The big capsule wardrobe reveal post was yesterday. This whole experience has been great, but especially getting to share it with all of you.
I’ve really enjoyed reading your posts. A couple highlights are . . .
At House for Five, Deme breaks it all down, with great advice about shopping, returns, and how many hangers you should have. I have too many hangers.
Speaking of community. We are the COOLEST. I have gotten dozens of awesome submissions already for the Catholic Costume Contest. They have ALL been great. Here’s just a sample . . .
From top left: Baby St. Olaf, Baby Blessed Mother (with even tinier baby Jesus), St. George + St. Michael + Bl. Pierre Georgio Frassati (with pipe) + St. Rose of Lima, St. Therese of Lisieux, St. Isidore of Madrid + St. Gianna Molla, St. Catherine Laboure, Young JPII (at Sometime Martha Always Mary), St. Gianna + St. Dominic + St. Maria Goretti + Our Lady, kid-made St. Kateri (at Blair’s Blessings).

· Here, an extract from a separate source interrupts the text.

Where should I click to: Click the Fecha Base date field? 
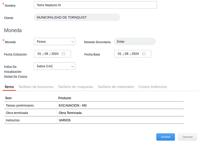coord(128,54)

If you or your kids are dressing up Catholic for Halloween or All Saints Day, share your photos with us on Facebook or Instagram! Be sure to use the hashtag #catholiccostume . Can we get it trending? I don’t even know what that is. But I want us to do it.
You can also email them to me. Please let me know if you prefer I don’t share them on the blog. That’s allowed. You can still win.
Speaking of that, the winner will get a three month subscription to Saint Mail, my favorite solution for moms who want all of the liturgical living and none of the prep work.
As you may recall, a couple of weeks ago, I posted my reviews of ALL the Halloween-themed shows available on Netflix streaming, including the ones I hadn’t actually watched.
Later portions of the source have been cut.